### EXERCISE GOAL
Your answer should be the lines of the data below that contain "width".

### DATA SHOWN
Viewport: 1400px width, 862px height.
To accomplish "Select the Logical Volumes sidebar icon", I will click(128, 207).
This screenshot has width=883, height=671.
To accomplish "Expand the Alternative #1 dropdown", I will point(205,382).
---
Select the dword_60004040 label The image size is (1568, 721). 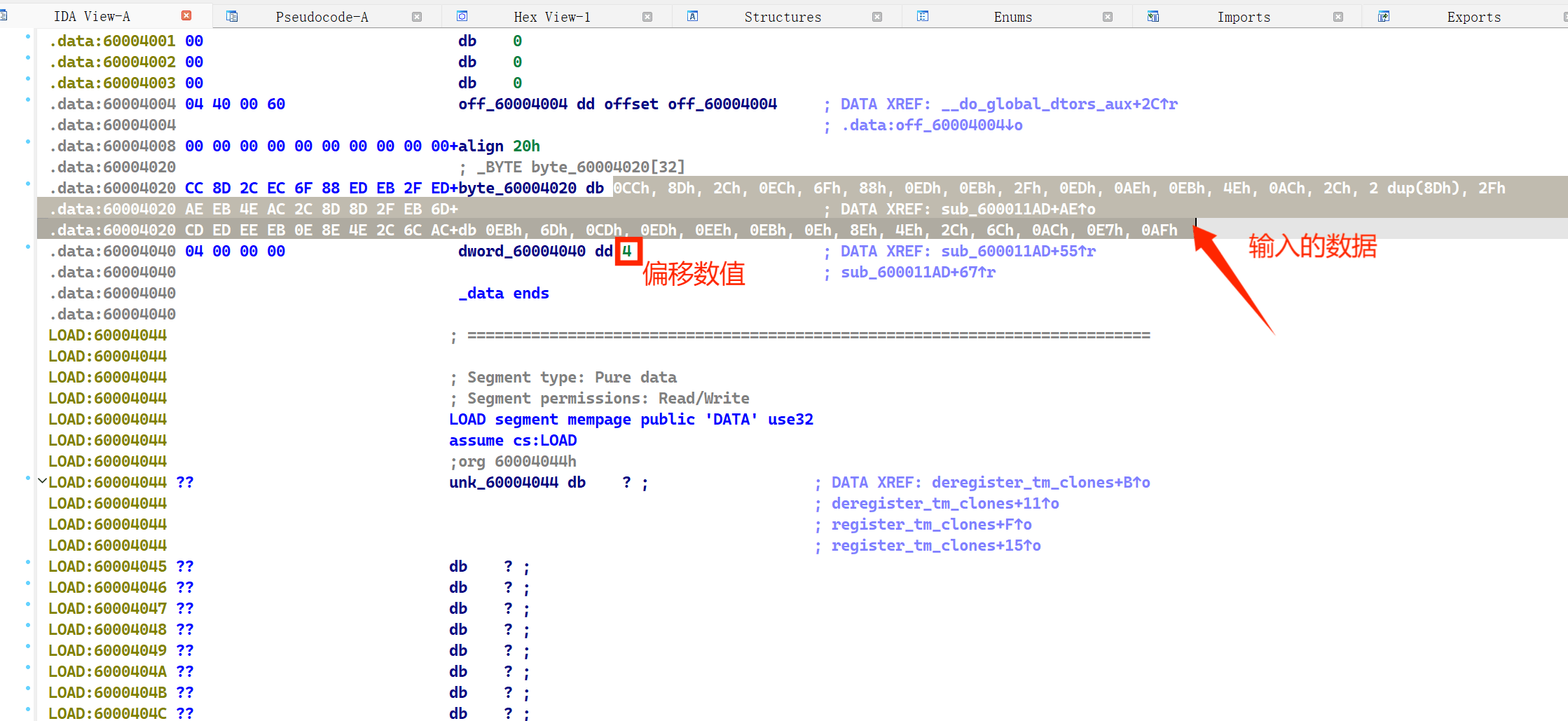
* * *
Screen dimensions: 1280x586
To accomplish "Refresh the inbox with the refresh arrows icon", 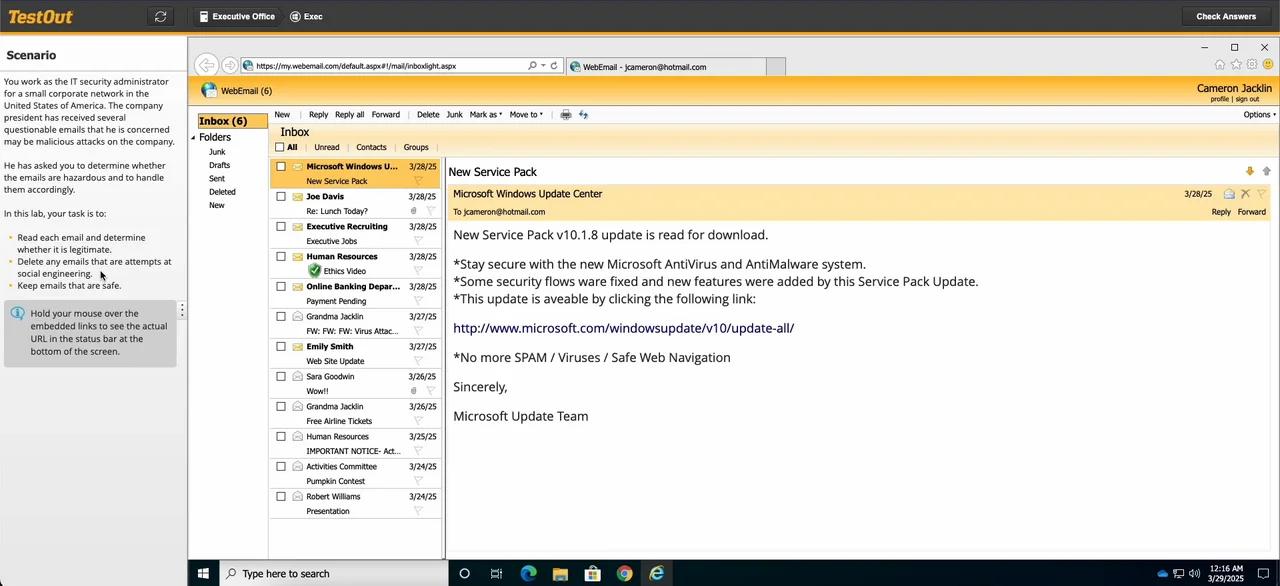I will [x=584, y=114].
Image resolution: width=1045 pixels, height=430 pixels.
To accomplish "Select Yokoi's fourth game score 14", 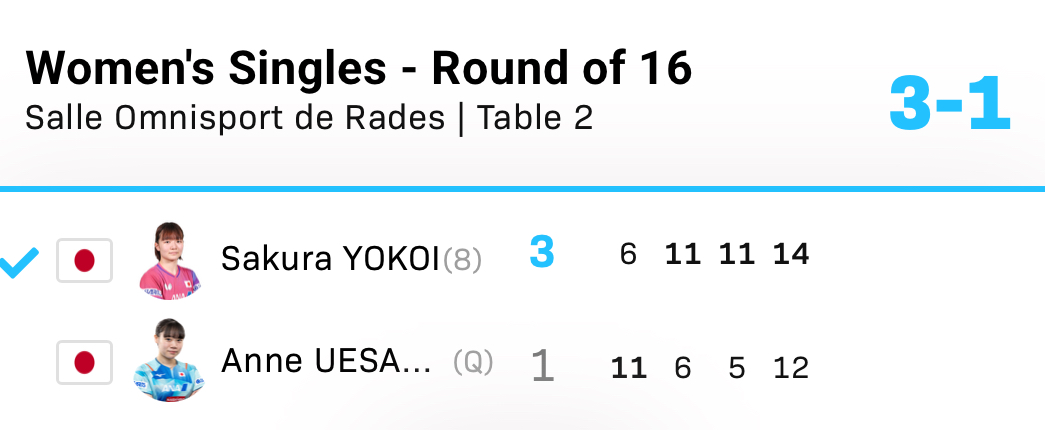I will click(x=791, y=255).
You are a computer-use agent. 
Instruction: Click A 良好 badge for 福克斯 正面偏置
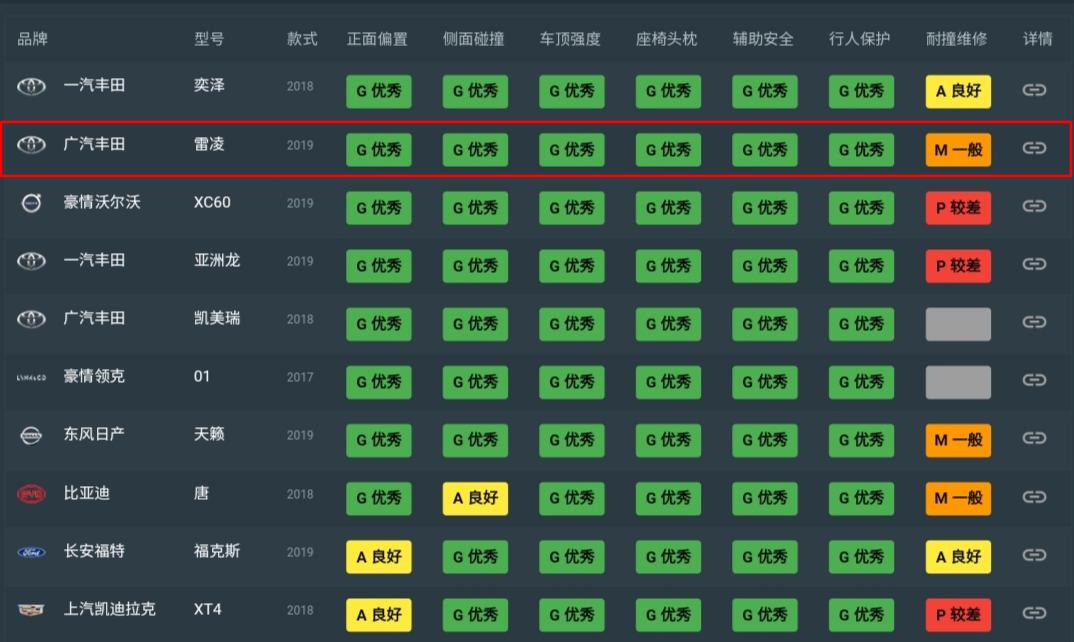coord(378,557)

### ANSWER BOX
Viewport: 1400px width, 862px height.
This screenshot has width=883, height=671.
Image resolution: width=1045 pixels, height=430 pixels.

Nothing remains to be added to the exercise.